#### What to produce
Copy out the items from the line containing "This screenshot has width=800, height=668." down to the line containing "Click the Integraciones", both included. Keep the requests as they are, and shift every coordinate in the answers by subtracting 129.

#### Provided information
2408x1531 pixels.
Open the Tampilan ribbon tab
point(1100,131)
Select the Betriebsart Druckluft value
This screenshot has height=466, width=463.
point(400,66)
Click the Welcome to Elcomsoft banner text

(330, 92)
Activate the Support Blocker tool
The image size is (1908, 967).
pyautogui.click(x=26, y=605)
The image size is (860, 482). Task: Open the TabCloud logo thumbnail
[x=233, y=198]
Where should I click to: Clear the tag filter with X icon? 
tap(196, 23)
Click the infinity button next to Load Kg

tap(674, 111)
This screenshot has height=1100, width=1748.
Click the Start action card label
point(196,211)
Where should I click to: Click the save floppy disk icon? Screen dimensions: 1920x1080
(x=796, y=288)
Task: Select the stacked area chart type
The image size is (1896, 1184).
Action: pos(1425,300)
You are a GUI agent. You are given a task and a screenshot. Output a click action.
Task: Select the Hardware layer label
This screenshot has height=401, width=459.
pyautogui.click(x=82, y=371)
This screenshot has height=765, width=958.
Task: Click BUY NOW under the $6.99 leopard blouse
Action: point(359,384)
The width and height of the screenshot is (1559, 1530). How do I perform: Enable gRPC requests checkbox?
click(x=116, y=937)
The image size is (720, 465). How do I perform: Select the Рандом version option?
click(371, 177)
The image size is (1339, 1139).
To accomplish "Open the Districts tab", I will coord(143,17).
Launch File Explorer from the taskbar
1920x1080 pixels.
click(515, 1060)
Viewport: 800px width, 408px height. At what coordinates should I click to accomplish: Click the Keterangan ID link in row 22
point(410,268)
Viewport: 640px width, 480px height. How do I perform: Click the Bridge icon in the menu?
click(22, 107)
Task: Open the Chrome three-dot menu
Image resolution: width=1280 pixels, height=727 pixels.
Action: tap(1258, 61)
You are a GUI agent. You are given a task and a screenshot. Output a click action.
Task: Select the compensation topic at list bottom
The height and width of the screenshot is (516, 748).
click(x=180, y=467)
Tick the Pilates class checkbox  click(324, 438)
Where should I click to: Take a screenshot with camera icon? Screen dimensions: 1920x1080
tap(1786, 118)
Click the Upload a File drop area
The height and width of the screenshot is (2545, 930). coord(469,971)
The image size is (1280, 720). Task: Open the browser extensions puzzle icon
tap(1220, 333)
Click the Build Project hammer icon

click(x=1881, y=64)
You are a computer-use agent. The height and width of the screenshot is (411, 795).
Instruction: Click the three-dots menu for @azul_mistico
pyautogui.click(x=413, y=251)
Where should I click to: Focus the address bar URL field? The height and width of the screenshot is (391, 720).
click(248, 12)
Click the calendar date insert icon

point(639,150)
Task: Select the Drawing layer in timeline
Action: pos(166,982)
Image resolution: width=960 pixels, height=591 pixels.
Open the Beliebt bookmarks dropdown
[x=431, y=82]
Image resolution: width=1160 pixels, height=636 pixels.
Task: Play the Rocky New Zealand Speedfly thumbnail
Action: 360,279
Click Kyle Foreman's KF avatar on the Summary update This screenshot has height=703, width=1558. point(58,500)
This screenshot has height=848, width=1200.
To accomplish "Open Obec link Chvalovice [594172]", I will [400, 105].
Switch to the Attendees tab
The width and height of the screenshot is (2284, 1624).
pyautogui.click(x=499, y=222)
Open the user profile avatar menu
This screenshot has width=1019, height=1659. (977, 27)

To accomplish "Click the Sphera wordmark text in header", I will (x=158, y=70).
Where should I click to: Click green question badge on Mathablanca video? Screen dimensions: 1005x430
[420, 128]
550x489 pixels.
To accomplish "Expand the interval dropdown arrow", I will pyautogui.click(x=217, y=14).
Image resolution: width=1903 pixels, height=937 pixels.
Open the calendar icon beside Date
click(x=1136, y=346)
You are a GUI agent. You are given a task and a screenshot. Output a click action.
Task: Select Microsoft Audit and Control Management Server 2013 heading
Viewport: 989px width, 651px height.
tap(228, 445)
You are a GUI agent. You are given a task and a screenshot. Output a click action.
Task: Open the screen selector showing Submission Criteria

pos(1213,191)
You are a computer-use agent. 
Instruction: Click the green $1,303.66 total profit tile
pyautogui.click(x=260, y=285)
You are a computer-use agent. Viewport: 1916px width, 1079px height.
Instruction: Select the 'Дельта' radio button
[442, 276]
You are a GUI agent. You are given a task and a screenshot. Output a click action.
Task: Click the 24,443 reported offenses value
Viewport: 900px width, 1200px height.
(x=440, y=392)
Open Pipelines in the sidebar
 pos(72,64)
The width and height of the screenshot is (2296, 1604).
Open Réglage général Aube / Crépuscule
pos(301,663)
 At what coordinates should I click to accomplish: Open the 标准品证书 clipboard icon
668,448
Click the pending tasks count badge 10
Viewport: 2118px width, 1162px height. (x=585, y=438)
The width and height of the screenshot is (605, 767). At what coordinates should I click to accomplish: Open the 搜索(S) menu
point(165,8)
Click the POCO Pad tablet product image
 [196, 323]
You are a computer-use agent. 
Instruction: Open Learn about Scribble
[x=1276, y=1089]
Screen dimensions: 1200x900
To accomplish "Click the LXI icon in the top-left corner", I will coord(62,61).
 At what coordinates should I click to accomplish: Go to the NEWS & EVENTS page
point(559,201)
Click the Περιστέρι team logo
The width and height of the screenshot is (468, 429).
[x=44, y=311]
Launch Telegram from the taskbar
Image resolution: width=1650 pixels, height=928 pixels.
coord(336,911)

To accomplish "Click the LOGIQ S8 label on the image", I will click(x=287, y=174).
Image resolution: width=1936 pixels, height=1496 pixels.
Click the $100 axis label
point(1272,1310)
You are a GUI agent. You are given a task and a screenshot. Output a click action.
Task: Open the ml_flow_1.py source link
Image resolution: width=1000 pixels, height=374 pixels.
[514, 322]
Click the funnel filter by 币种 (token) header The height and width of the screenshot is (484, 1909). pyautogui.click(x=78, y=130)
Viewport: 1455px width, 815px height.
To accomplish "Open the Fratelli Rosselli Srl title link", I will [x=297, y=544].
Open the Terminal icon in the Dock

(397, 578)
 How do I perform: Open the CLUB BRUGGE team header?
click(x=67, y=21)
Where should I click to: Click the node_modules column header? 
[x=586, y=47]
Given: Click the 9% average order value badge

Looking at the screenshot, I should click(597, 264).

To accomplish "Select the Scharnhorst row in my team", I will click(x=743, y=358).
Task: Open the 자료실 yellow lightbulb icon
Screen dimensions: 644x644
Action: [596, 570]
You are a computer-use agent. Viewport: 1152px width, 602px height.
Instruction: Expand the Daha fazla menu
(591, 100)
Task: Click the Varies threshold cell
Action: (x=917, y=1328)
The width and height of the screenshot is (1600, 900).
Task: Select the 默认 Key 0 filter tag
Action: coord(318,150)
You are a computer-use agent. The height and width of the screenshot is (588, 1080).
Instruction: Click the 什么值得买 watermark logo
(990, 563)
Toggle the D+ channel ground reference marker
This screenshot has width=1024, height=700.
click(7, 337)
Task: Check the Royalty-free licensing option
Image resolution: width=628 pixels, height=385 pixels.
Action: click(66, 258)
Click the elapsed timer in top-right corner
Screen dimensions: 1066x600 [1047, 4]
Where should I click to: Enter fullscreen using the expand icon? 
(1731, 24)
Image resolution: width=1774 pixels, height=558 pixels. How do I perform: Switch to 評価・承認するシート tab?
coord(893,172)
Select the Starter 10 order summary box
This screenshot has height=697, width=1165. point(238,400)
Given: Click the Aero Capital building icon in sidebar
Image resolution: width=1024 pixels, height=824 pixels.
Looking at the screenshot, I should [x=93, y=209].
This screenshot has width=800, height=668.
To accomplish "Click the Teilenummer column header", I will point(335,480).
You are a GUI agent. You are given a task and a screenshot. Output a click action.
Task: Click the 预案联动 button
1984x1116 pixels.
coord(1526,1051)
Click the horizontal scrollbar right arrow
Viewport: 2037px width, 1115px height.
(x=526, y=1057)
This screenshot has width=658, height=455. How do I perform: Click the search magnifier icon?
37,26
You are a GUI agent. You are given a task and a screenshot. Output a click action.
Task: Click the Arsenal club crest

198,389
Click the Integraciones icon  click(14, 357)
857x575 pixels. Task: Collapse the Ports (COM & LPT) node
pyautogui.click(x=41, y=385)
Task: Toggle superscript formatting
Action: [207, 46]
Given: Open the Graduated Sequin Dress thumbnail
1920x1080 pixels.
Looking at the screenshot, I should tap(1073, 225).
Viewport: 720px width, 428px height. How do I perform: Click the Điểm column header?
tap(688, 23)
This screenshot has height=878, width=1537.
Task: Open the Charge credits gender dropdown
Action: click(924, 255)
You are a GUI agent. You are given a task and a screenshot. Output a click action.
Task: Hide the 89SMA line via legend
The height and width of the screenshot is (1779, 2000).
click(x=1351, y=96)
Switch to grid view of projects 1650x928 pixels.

#### Correct answer
This screenshot has width=800, height=668.
To accomplish "Click the Teilenummer column header", I will point(206,351).
You are a GUI agent. You are given a task and a screenshot. Output a click action.
Task: Click the 预案联动 button
1984x1116 pixels.
coord(1397,922)
Click the horizontal scrollbar right arrow
Viewport: 2037px width, 1115px height.
(x=397, y=928)
This screenshot has width=658, height=455. How do I perform: Click the search magnifier icon?
-92,-103
You are a GUI agent. You are given a task and a screenshot. Output a click action.
Task: Click the Arsenal club crest

69,260
Click the Integraciones icon  click(-115, 228)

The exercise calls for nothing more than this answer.